----- DATA -----

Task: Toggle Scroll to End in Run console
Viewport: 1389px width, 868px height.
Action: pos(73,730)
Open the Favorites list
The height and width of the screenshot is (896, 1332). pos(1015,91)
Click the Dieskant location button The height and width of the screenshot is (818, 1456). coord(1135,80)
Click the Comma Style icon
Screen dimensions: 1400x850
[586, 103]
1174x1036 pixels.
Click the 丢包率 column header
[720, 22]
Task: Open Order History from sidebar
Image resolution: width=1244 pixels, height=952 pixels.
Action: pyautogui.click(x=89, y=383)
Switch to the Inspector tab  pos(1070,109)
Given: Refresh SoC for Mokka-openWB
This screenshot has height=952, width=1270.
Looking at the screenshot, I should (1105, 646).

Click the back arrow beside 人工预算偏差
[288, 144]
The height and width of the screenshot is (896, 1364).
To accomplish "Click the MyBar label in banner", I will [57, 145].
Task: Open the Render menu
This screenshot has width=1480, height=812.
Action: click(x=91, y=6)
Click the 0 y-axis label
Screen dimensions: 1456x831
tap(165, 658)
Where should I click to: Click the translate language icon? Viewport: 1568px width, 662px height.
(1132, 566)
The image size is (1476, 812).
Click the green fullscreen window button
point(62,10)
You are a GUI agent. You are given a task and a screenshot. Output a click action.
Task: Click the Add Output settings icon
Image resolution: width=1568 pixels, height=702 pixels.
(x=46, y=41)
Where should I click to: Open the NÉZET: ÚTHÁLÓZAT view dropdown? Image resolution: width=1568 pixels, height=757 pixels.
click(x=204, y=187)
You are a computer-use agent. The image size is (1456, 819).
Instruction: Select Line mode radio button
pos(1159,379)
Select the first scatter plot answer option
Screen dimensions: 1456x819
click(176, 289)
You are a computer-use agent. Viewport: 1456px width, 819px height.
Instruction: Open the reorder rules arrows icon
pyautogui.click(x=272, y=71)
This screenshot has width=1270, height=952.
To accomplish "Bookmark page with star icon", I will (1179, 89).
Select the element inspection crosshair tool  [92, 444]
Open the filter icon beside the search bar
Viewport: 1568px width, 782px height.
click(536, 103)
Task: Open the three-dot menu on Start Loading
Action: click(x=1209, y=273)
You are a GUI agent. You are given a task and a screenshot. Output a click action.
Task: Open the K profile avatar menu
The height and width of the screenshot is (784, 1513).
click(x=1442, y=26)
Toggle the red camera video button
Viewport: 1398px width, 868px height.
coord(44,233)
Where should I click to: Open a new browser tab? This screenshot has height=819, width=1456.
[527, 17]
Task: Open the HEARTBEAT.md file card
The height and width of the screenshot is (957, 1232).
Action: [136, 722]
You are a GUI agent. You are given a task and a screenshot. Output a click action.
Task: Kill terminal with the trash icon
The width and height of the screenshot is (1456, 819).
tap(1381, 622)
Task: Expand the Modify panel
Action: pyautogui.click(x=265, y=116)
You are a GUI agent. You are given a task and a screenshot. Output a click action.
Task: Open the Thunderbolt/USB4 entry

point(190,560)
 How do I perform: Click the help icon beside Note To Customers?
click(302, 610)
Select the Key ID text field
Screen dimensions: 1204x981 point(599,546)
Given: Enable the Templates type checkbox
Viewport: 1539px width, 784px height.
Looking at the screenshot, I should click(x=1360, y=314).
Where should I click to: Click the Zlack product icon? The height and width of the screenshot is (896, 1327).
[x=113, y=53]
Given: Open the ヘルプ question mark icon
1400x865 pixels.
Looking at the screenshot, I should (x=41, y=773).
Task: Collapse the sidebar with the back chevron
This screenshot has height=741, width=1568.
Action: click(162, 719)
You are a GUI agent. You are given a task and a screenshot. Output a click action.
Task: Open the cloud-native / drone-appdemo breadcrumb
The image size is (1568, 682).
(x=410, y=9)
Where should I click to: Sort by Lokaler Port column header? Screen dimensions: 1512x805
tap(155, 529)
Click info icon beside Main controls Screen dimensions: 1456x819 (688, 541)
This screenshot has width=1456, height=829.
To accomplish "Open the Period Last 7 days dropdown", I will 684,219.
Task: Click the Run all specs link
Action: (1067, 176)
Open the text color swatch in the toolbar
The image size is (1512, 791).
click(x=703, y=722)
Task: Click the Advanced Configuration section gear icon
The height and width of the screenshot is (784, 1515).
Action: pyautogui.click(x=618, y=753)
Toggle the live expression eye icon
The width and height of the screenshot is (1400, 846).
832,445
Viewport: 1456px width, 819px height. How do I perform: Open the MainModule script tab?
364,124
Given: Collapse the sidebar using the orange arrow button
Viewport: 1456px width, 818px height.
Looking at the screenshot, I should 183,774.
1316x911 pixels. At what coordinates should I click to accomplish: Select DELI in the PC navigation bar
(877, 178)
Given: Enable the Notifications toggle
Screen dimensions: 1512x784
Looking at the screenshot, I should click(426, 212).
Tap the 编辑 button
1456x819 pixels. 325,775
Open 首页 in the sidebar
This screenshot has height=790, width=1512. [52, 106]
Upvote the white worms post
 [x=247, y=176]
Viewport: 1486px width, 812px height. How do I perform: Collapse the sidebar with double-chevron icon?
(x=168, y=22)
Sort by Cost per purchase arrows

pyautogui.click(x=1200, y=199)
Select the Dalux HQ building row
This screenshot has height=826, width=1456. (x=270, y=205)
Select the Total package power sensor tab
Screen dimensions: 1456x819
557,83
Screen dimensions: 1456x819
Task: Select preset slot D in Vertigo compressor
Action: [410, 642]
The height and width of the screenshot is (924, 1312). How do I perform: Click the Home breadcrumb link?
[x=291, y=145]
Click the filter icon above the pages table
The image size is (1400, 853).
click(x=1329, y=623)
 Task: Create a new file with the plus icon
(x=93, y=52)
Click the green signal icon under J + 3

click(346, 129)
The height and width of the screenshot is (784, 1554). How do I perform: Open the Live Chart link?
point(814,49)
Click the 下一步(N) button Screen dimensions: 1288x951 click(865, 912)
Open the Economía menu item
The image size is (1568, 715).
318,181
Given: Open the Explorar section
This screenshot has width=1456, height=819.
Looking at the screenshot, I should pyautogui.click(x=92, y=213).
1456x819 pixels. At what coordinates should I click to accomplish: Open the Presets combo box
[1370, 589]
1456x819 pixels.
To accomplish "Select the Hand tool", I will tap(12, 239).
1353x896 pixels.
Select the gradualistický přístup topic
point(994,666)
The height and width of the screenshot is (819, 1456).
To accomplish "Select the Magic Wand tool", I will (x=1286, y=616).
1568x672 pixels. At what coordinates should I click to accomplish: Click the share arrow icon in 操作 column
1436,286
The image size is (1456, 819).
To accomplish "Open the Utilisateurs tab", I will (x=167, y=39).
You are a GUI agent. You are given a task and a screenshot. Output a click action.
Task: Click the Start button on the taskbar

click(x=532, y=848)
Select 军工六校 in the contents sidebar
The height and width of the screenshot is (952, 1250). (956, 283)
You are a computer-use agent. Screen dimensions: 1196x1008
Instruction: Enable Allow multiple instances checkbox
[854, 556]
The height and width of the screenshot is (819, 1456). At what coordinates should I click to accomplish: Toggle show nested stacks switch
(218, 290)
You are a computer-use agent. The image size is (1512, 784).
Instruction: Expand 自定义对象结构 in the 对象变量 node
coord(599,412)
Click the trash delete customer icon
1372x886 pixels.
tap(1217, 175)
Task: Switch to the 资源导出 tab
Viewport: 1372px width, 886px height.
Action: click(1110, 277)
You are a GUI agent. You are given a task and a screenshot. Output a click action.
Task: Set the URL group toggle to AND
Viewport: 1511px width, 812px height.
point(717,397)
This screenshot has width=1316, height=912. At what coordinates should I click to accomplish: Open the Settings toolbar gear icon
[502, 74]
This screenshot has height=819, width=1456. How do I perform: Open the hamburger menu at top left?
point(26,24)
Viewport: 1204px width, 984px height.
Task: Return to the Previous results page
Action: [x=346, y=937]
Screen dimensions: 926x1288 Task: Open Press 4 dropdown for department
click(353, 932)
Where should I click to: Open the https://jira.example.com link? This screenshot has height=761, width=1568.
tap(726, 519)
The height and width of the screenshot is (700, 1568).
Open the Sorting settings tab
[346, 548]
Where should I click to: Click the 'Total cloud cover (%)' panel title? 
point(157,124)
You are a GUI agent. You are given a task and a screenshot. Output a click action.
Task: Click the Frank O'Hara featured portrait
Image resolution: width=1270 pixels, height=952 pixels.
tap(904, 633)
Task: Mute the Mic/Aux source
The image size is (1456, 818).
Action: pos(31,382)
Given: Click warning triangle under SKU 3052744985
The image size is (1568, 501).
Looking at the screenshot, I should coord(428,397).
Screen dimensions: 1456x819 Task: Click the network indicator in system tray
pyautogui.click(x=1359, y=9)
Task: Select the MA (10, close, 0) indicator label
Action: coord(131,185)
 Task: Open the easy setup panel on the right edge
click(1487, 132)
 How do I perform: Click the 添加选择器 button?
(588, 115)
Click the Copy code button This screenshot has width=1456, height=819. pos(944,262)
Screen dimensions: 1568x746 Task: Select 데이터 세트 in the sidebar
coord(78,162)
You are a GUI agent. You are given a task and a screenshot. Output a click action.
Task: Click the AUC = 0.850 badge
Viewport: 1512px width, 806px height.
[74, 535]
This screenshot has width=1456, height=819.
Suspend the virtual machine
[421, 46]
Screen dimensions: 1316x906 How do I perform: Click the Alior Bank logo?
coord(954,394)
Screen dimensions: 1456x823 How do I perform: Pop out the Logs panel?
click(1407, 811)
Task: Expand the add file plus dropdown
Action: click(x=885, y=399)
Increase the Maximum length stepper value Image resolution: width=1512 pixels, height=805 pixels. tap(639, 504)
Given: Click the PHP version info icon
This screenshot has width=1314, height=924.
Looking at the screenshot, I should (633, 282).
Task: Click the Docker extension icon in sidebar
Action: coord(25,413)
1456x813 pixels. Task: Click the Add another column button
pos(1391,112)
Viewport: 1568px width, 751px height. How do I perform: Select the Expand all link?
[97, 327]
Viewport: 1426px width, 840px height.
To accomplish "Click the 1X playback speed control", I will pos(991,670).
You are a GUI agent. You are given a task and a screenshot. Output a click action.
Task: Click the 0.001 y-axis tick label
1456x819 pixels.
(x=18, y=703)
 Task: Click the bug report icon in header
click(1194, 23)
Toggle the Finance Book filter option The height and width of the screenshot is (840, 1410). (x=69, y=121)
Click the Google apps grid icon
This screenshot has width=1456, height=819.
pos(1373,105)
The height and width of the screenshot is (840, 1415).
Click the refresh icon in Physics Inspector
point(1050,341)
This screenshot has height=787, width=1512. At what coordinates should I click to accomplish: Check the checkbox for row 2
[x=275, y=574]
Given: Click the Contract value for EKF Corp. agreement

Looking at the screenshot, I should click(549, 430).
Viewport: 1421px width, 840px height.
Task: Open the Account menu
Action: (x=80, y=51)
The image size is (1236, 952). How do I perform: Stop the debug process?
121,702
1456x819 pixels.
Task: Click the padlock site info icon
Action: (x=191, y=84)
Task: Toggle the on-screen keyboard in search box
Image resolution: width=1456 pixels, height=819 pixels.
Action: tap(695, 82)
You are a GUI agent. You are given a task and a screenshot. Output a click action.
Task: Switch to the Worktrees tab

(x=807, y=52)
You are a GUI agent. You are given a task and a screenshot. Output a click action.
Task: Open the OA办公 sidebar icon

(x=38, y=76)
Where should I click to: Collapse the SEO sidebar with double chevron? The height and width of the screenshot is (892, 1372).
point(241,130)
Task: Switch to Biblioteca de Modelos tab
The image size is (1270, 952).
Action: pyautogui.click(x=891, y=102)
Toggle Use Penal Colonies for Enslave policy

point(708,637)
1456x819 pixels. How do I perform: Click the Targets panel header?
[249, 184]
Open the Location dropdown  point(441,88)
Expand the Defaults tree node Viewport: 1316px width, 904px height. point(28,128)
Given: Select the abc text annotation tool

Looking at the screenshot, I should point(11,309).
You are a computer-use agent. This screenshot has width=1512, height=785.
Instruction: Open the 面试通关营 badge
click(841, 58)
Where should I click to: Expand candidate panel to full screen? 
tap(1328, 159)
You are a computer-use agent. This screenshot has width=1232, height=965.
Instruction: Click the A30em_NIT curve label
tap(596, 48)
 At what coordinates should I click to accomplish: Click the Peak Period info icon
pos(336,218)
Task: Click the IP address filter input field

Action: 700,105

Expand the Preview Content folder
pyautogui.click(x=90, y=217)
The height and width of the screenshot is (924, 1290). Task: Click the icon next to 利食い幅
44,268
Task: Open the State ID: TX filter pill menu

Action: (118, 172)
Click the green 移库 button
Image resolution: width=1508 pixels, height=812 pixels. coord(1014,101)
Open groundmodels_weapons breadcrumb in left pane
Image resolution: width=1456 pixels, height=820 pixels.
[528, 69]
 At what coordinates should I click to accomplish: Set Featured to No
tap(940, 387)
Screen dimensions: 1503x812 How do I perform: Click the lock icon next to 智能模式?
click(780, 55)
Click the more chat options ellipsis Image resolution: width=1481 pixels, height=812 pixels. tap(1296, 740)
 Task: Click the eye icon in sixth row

-----

GOAL OF THE EXERCISE
Using the data above, show each line where "computer" occurs.

TASK ANSWER
You are a computer-use agent. The image size is (1456, 819).
You are a computer-use agent. Viewport: 1456px width, 819px height.
You are a computer-use agent. Screen dimensions: 1196x1008
You are a computer-use agent. The image size is (1512, 784).
You are a computer-use agent. This screenshot has width=1512, height=785.
You are a computer-use agent. This screenshot has width=1232, height=965.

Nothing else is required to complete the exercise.